Hojas de hierba (1855), de Walt Whitman






¡Oh capitán, mi capitán! Nuestro azaroso viaje ha terminado.

El club de los poetas muertos y múltiples recomendaciones me han encaminado a esta lectura. Tengo que reconocer que me cuesta con la poesía, y que me ha llevado semanas leerla, por fragmentos e intercalando fragmentos en inglés. También debo decir que me ha sorprendido positivamente, por su profundidad y su lenguaje sencillo, cercano y al mismo tiempo preciso.
¿Se lee la poesía como una novela, de arriba a abajo, de principio a fin? ¿Se puede hacer una reseña de un conjunto de poemas o basta con seleccionar aquellos que te han llamado la atención durante una primeriza lectura?

Si no consigues encontrarme al principio, no te desalientes,

Si no me encuentras en un lugar, busca en otro,

Estoy en alguna parte esperándote

Whitman habla consigo mismo, en una continua búsqueda, asombrado ante la observación de lo importante, de la vida, sí, es lo que más me ha llamado la atención, un espíritu libre y curioso, asombrado ante la vida, ante la fuerza de la materia compleja que se organiza aquí y en cualquier lugar del universo adquiriendo movimiento, que se reproduce, que crece, que muere…

¿Has pensado alguna vez que es afortunado nacer?

Me apresuro a decirles a él o a ella que no es menos afortunado morir, y sé lo que me digo.

Cuando se observa la vida en sí, no se detiene uno en lo bueno o lo malo, no se detiene uno en nimiedades, si acaso en ¿Dios?

Érase un niño que se lanzaba a la aventura todos los días,

Y en el primer objeto que miraba y aceptaba con asombro, piedad, amor o temor, en ese objeto se convertía,

Y ese objeto se hacía parte de él durante el día o una parte del día... o durante muchos años o largos ciclos de años.

Whitman lo ve todo, o todo lo quiere ver, con ojos de niño. Hay unos pocos hombres que siempre miran con ojos de asombro, ojos de niño.
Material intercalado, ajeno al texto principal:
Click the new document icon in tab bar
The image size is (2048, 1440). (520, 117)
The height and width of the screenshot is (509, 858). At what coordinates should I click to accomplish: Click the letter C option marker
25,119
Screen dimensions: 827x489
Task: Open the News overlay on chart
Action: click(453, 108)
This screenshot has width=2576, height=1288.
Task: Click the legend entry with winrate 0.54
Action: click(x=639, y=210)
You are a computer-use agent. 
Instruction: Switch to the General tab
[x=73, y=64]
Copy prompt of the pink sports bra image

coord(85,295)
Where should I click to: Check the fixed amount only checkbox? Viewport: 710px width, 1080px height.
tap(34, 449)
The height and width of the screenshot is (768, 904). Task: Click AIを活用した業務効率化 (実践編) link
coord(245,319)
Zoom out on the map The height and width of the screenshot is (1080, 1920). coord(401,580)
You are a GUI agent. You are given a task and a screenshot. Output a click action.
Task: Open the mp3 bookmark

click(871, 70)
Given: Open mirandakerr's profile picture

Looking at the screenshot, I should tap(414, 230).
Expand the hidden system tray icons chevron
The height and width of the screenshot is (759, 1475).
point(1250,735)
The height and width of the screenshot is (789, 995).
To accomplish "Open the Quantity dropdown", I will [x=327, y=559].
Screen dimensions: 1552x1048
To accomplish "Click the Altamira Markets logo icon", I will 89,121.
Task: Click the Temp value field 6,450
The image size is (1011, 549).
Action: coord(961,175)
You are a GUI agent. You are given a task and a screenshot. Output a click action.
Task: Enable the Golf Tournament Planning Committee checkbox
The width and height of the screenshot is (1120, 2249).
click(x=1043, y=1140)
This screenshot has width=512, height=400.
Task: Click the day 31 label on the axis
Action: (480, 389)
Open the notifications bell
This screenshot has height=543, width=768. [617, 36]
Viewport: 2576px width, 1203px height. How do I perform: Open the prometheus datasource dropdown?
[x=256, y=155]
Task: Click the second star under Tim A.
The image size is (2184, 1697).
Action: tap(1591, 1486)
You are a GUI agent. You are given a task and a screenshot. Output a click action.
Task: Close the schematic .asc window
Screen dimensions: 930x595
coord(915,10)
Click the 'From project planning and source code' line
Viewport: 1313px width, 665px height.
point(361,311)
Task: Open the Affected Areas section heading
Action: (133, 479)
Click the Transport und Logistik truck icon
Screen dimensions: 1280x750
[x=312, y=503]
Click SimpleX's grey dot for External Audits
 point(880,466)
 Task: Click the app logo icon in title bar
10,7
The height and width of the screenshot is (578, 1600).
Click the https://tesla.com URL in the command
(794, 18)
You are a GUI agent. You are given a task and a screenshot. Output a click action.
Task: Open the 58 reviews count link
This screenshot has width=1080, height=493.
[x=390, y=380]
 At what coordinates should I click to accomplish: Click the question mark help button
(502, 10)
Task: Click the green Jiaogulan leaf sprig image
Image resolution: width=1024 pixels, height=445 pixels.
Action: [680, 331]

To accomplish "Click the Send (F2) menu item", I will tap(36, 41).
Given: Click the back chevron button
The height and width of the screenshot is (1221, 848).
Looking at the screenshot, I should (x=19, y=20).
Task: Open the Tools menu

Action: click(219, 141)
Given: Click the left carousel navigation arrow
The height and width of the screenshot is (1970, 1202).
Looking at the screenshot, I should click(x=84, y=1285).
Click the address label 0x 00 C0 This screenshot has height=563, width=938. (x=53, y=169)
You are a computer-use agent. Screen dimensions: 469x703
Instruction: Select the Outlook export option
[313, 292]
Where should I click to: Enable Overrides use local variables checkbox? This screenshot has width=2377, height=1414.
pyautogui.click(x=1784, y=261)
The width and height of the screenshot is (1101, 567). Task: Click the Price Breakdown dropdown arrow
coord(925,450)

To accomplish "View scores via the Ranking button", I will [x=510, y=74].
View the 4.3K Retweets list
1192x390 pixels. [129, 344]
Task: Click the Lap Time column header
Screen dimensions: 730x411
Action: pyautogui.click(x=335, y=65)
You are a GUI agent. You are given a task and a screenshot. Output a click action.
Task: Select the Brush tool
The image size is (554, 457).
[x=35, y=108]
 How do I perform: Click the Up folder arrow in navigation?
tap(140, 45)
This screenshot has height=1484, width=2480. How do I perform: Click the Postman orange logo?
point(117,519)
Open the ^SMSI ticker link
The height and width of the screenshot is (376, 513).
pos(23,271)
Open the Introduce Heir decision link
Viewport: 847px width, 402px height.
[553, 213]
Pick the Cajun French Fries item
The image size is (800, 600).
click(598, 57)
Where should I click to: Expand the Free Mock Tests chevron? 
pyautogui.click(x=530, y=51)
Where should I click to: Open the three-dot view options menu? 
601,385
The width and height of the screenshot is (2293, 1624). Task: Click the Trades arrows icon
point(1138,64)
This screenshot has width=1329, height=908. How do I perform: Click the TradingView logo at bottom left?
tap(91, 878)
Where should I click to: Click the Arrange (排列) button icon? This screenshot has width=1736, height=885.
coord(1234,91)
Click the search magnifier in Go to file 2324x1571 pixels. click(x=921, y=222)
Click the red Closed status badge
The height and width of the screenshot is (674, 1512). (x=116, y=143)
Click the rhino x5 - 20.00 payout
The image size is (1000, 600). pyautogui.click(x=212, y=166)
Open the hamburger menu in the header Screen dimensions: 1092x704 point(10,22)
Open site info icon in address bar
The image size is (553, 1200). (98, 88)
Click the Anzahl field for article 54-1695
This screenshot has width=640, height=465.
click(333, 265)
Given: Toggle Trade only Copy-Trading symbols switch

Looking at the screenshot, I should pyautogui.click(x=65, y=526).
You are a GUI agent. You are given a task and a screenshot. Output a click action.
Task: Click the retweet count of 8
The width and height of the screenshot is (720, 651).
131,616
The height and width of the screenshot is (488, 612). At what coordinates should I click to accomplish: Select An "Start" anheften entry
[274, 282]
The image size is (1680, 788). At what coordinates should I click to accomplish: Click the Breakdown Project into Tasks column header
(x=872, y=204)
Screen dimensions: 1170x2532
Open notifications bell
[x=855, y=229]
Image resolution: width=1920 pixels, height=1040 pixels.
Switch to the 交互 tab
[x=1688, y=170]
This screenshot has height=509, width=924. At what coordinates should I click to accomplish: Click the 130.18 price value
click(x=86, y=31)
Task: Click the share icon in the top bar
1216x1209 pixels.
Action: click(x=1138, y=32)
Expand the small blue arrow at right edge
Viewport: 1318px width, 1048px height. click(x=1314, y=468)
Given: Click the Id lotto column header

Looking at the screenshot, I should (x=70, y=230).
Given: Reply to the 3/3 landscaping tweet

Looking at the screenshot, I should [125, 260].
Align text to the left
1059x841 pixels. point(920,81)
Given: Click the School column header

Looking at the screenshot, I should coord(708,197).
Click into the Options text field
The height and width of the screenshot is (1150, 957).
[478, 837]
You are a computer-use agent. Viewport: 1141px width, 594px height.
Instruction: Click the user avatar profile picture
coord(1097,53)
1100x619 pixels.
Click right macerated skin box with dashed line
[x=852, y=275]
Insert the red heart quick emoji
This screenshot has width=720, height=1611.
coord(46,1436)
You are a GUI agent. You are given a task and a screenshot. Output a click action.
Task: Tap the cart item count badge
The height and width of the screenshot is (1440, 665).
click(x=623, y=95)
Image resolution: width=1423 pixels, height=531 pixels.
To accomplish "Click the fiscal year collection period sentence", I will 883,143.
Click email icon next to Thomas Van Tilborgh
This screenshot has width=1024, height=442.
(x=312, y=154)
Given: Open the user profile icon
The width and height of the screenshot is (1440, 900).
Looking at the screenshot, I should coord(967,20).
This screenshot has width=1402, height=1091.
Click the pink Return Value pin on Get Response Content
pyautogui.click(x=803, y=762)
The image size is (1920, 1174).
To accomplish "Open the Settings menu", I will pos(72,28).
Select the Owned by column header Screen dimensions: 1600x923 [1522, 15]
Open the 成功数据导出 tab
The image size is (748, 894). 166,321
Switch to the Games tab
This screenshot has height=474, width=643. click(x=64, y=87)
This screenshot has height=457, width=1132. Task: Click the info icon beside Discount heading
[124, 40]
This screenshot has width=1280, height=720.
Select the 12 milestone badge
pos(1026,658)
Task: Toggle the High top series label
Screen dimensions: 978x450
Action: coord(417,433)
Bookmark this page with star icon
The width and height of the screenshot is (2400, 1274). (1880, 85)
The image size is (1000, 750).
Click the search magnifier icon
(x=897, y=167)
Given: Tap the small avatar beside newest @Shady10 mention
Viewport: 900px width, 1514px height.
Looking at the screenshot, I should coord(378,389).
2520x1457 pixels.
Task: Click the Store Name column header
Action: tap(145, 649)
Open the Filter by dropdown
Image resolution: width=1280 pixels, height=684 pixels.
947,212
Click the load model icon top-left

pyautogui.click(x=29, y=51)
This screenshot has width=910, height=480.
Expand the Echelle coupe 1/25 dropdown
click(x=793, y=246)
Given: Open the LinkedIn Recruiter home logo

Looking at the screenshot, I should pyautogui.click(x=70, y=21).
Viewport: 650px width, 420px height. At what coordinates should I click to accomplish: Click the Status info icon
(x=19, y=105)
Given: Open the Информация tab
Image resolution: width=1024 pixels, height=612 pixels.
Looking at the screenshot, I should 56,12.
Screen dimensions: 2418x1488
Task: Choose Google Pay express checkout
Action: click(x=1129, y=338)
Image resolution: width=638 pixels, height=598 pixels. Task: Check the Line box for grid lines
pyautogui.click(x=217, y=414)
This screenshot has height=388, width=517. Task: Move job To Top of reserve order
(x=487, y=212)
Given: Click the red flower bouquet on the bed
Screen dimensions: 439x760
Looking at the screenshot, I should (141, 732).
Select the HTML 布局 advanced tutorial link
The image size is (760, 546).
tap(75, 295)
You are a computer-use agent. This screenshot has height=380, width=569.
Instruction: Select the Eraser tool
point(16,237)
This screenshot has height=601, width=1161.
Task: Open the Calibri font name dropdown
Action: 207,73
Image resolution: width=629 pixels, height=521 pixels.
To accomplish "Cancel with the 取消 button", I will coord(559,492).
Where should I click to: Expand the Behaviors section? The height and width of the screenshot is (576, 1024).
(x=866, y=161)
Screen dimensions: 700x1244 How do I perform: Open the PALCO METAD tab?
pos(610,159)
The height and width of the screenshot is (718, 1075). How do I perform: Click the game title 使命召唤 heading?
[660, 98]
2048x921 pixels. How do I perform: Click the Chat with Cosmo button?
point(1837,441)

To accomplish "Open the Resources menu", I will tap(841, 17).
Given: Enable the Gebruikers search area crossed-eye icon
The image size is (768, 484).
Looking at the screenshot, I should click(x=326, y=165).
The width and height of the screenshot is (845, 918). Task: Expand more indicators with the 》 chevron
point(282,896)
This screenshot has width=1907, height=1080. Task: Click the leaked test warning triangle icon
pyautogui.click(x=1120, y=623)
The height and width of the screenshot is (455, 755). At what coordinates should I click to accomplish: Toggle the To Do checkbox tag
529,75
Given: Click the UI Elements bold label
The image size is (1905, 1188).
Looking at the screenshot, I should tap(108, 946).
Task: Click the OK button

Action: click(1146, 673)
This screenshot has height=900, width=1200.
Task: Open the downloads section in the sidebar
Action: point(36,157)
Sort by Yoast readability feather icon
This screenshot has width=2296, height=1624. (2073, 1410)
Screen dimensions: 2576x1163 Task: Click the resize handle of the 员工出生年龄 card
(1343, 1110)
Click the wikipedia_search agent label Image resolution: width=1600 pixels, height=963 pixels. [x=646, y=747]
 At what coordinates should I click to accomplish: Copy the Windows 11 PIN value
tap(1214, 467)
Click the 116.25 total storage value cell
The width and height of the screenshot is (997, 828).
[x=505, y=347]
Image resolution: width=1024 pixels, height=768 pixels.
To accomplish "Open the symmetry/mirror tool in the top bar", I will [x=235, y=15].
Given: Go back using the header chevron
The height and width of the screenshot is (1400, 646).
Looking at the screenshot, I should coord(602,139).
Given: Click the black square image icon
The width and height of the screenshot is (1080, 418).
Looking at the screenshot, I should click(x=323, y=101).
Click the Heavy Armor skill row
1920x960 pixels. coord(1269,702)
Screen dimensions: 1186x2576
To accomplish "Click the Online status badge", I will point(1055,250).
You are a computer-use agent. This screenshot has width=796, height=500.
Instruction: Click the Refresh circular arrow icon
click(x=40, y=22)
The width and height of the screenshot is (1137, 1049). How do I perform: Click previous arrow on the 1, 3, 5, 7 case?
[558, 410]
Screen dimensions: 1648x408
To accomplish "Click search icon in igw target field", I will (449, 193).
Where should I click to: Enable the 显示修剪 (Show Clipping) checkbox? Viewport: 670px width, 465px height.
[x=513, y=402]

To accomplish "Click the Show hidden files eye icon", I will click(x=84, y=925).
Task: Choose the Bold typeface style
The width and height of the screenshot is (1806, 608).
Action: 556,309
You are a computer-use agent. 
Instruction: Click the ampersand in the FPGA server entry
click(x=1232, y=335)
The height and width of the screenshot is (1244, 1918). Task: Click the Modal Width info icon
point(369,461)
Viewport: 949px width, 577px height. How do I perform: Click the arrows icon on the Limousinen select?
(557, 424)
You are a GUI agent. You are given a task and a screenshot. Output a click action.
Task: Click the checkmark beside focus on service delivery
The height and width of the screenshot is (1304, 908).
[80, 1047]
Entre ellos está Whitman, que no quiere preocuparse de cosas estériles, que no conoce la ambición y por tanto tampoco la estupidez.
Y la hierba, la hierba aparece aquí o acullá, símbolo de la vida más maravillosa y sencilla, sin matices, sin grados, toda la vida es maravillosa y la hierba está por todas partes.

Quédate conmigo este día y esta noche y poseerás el origen de todos los poemas,

Poseerás lo bueno de la tierra y del sol… aún quedan millones de soles,

Nada recibirás ya de segunda o tercera mano… ni mirarás a través de los ojos de los muertos… ni te alimentarás de los espectros de los libros,

Tampoco mirarás a través de mis ojos, ni aceptarás las cosas que te digo,

Escucharás lo que te llega de todos lados y lo tamizarás tú mismo.

Me preguntó un niño: ¿Qué es la hierba?, trayéndomela a puñados;

¿Cómo podría yo responderle?... Yo no sé lo que es mejor que él.

Dicen por ahí que Whitman es el poeta de la democracia, supongo que por fragmentos como este:
 
Me inclino ante el esclavo de los algodonales o ante el que limpia

las cloacas… le beso familiarmente la mejilla derecha,

Y juro por mi alma que nunca lo negaré.

Pero quizás es mucho decir, qué necesidad tenemos de construir encasillamientos grandilocuentes. Whitman es autodidacta, no pertenece a estilos ni partidos, no es nada convencional, pero sí que pertenece a esos que buscan y buscan, que adoran la libertad, para sí y para el otro, la libertad para vivir, y para morir, y de ahí su antigüedad y su modernidad, y su permanencia.

Nuestra cita ha sido fijada a la perfección… Dios estará esperando a que lleguemos.